Auf allen Kanälen: Gamebranche mit Kapitalismus­problem

Nr. 22 –

Was bedeutet die beispiellose Entlassungswelle in der Videospielindustrie für die Entwickler:innenszene in der Schweiz?

Illustration eines Game-Controllers einer NES-Spielekonsole

Was die Qualität der Veröffentlichungen angeht, war 2024 für die Videospielindustrie bislang kein schlechtes Jahr. Vor allem Indiestudios liessen aufhorchen, zuletzt etwa mit der Aufbausimulation «Manor Lords» eines polnischen Soloentwicklers oder dem verrätselten «Animal Well». Und doch herrscht in der Branche Untergangsstimmung; seit Monaten gibt es eine beispiellose Entlassungswelle. Laut Wikipedia, das zum Arbeitsplatzabbau mittlerweile einen eigenen Eintrag führt, sind seit 2023 weltweit bislang rund 20 000 Jobs gestrichen worden.

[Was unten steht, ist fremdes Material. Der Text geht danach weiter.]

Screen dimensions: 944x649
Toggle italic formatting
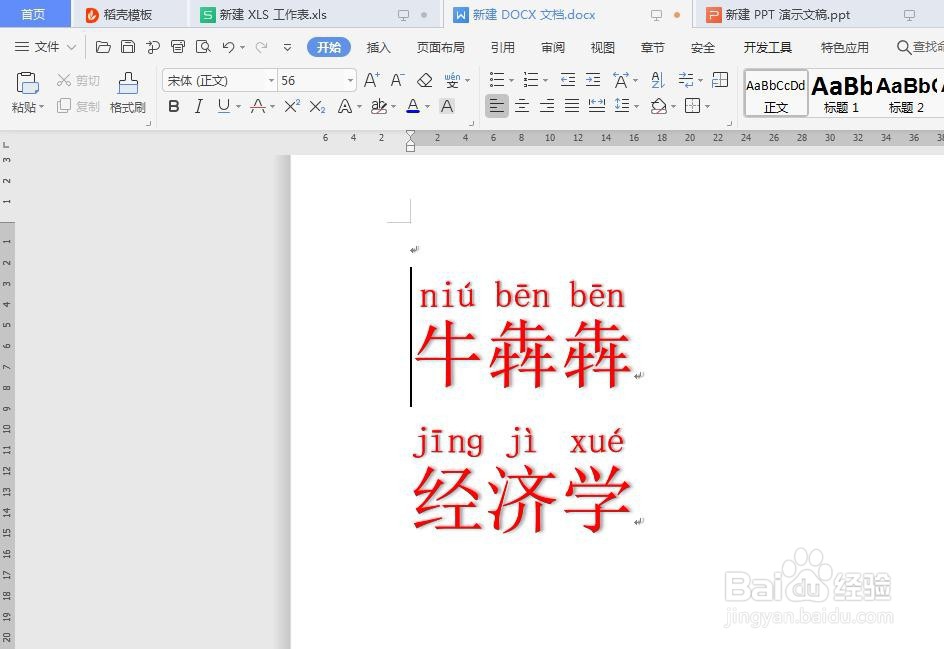tap(200, 106)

Das deutsche Magazin «PC Games» fragte kürzlich in einem Video gar besorgt: «Stirbt die Industrie?» Immer wieder begegnet man Vergleichen mit der grossen Krise Anfang der achtziger Jahre. In der Ära von Geräten wie dem Atari 5200 oder dem Commodore 64 war der Markt spektakulär eingebrochen, nachdem er mit Billiggames geflutet worden war. Erst die NES-Konsole des japanischen Herstellers Nintendo hauchte ihm wieder neues Leben ein.

Kahlschlag bei Microsoft

In der Gegenwart sorgte im Mai die Ankündigung Microsofts für Aufsehen, vier vor ein paar Jahren aufgekaufte Studios wieder zu schliessen. Dabei hatte der Softwaregigant schon Anfang 2024 den Abbau von 1900 Stellen in seiner hauseigenen Videospielsparte (Xbox) verkündet. Der Streamer und Gamejournalist Maurice Weber, kürzlich in Deutschland zum «Computerspieler des Jahres» gekürt, kommentierte den Entscheid des milliardenschweren Unternehmens auf X damals mit den Worten: «Unser System ist so kaputt.»

Was ist also los in der Branche? Zumindest teilweise ist die Entlassungswelle Spätfolge der Pandemie. Während die Regierungen Lockdowns verhängten, herrschte in der Industrie Goldgräberstimmung. Zu Hause sitzend, beschäftigten sich immer mehr Leute mit Games, und der ohnehin schon seit Jahren florierende Markt boomte. Das führte zu spektakulären Übernahmen: So verkündete etwa Microsoft Anfang 2022 die Übernahme des Herstellers Activision Blizzard für knapp siebzig Milliarden US-Dollar.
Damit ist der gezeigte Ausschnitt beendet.